**PROMPT:** Please repeat, exactly and without pictures, the lines of the entries below that run from the one containing "You are a GUI" through the one containing "This screenshot has height=2576, width=371.".

**RECORDS FOR PROCESSING:**
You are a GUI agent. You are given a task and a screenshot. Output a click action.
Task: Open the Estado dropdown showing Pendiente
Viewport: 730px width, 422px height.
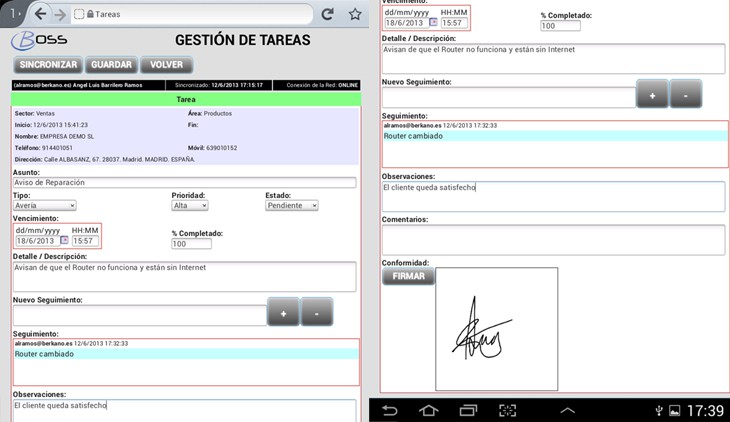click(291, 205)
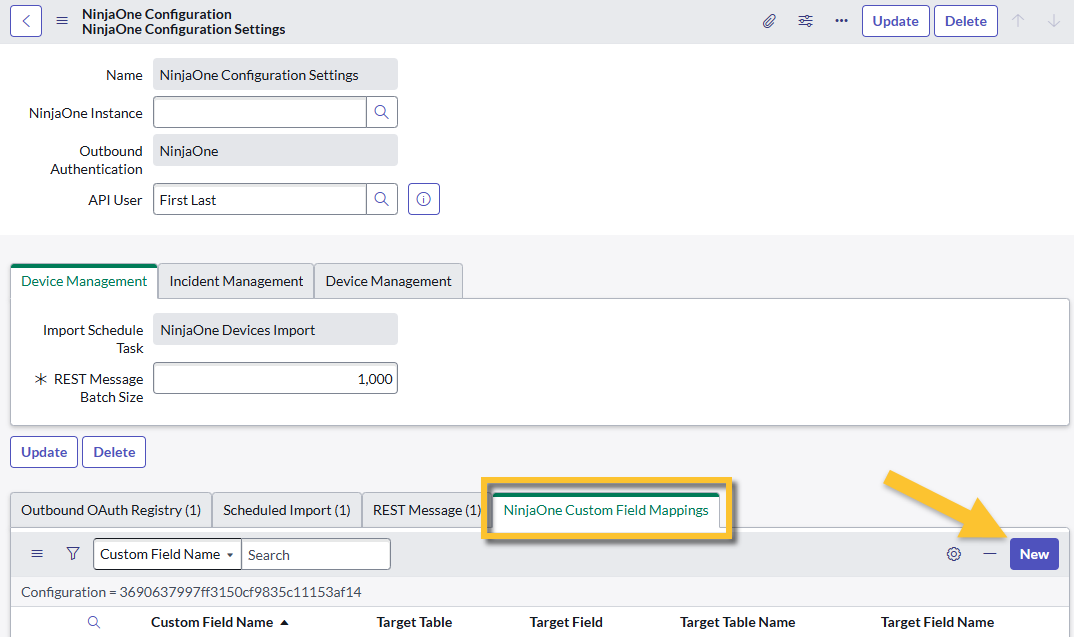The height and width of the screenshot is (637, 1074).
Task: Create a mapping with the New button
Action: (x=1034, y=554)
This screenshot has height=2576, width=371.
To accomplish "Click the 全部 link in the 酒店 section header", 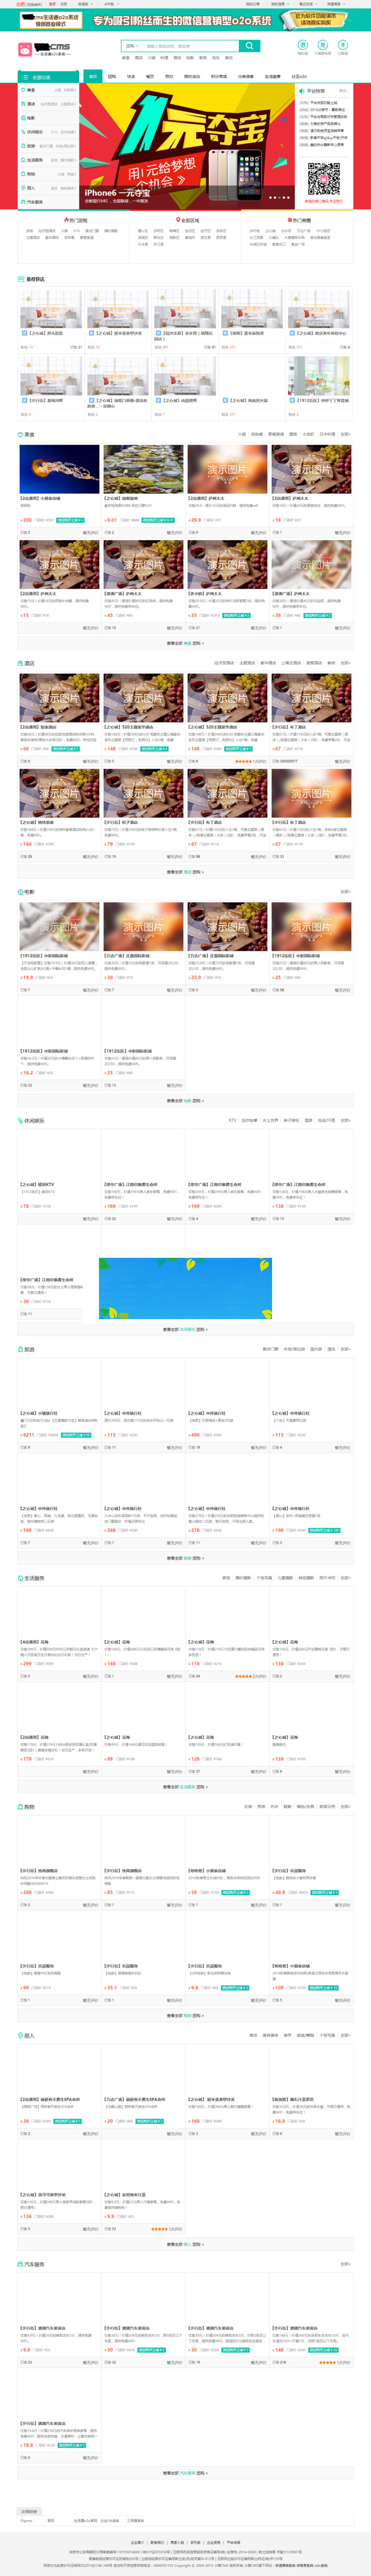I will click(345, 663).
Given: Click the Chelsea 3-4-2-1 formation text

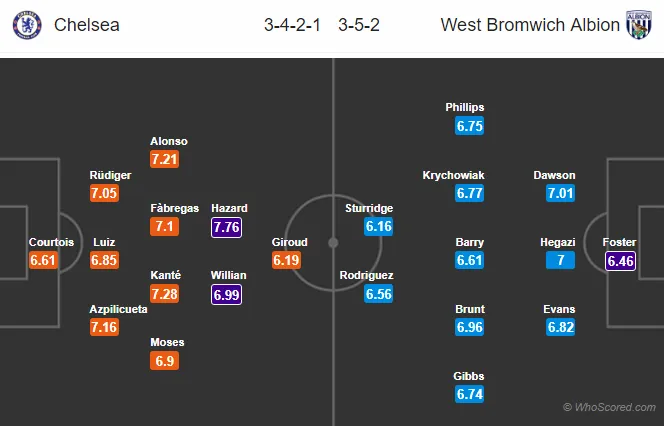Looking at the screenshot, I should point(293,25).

--

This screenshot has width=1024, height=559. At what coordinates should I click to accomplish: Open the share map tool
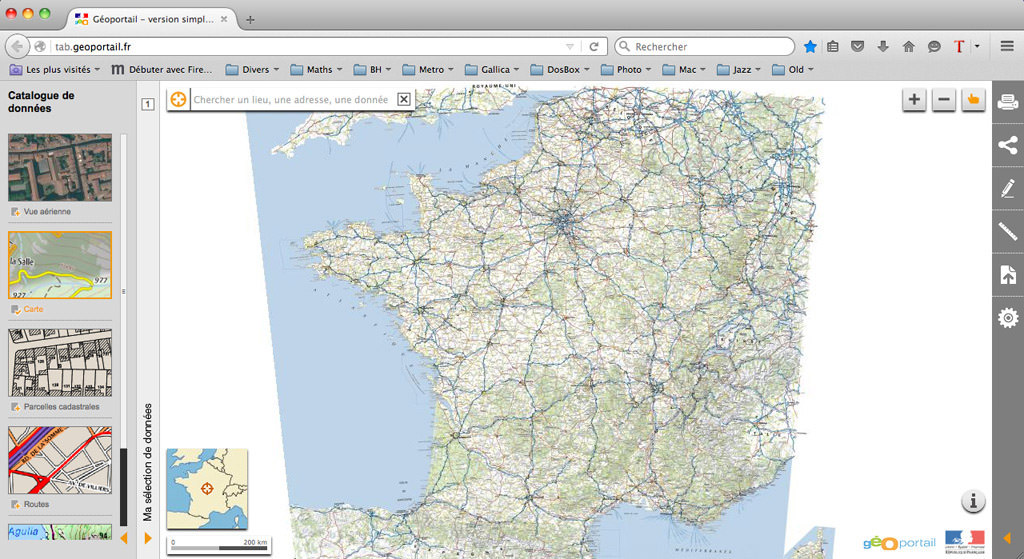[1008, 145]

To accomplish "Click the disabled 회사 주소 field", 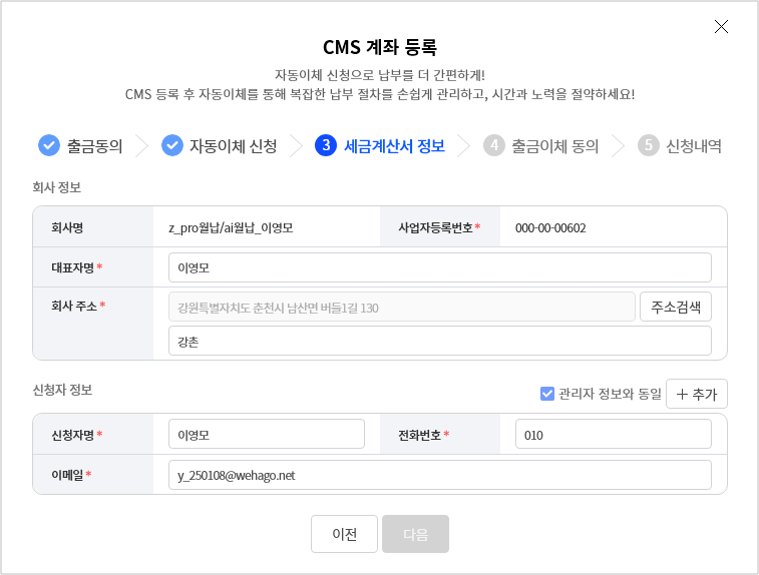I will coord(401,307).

**REPLY TO THE EXERCISE:**
You are a GUI agent. You are given a task and a screenshot. Output a click action.
Task: Open the Estado dropdown showing Pendiente
Viewport: 730px width, 422px height.
click(291, 205)
The height and width of the screenshot is (637, 1074).
Task: Create a mapping with the New button
Action: (x=1034, y=554)
This screenshot has height=2576, width=371.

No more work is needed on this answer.